▸ **CONSEGNA**: Continua l'articolo sul libro di Elena Marinelli dedicato a Steffi Graf, riprendendo subito dopo l'ultima frase riportata.

▸ **BRANO DA LEGGERE**:

★ ★ ★

Steffi Graf e l’ombra della Seles

19 Gennaio 2021 di Simone Sacco

Elena Marinelli, molisana e milanese d’adozione, un cognome che inevitabilmente sa di cinema italiano dei nostri giorni, scrive di tennis per Ultimo Uomo e fino all’anno scorso si è occupata di un breve podcast a tema chiamato Volée. Poi ha dovuto sospenderlo perché, spiega lei, «Nel 2020 si è fermato il mondo, tornei tennistici compresi, però mi è sempre piaciuto raccontare di più la storia, il contesto, che la cronaca del match». Ragion per cui nell’autunno scorso ha dato alle stampe il suo primo libro sportivo (per 66thand2nd) intitolato Steffi Graf – Passione e perfezione. Un titolo che dice già tutto e spiega oltre ogni tentativo di enfasi cosa sia stata per la Storia la tennista originaria di Mannheim e il suo debordante palmarès ricco di ventidue Slam (con ben sette Wimbledon) vinti tra il 1987 e il 1999.

★ ★ ★

▸ **MATERIALE FORNITO**:

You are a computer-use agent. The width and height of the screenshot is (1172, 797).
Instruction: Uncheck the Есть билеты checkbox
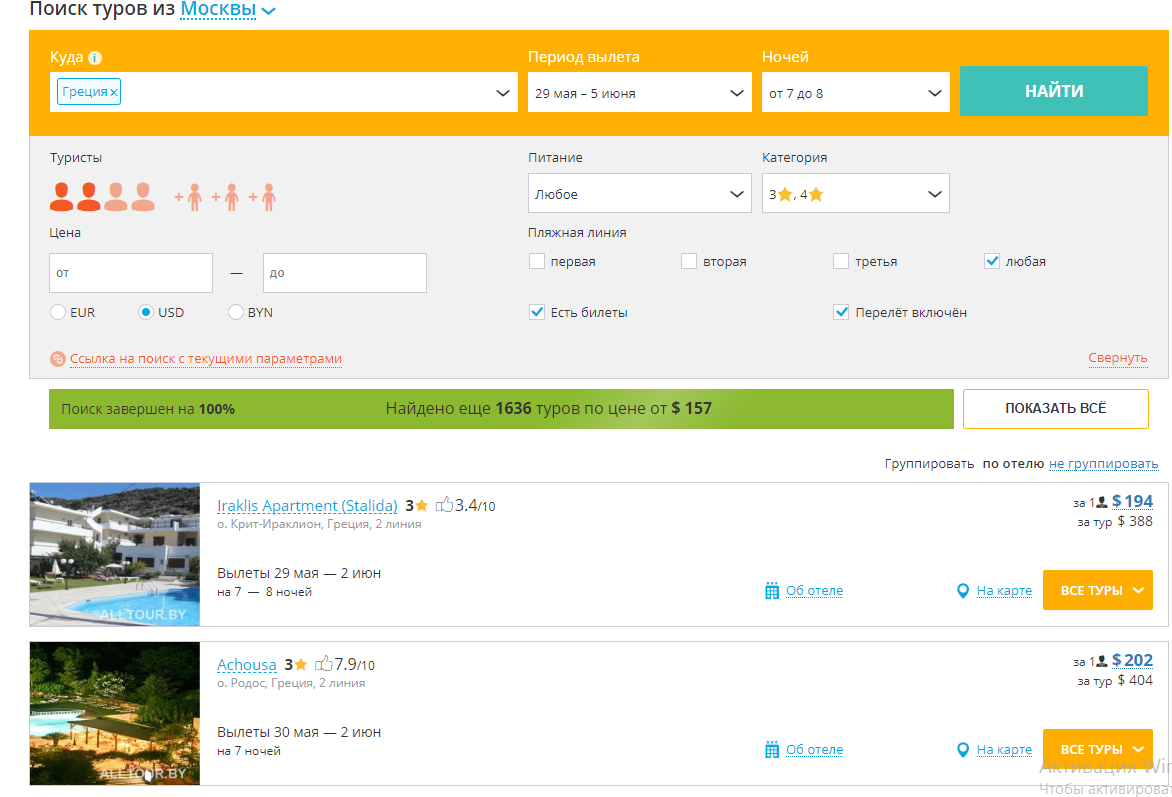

★ ★ ★

▸ **SVOLGIMENTO**:
Evitando fortunatamente sofismi alla David Foster Wallace, le 231 pagine create dalla Marinelli – che noi ci siamo letti salutando una volta per tutte il 2020 – giocano da fondo campo quando c’è da spingere sul lato giornalistico della vicenda (parecchi incontri fondamentali della Graf sono raccontati punto per punto) e si spingono a rete quando infiocchettano qualche storia più legata all’immaginazione e al corredo psicologico dell’attuale signora Agassi. Una lettura piacevole, partecipe e approfondita (non era facile: la Graf non scriverà mai il suo Open da cui attingere a piene mani…) che abbiamo voluto portare al tie-break coinvolgendo l’autrice in questo scambio di vedute.  

Partiamo dalle basi: la scrittura è il tuo lavoro principale?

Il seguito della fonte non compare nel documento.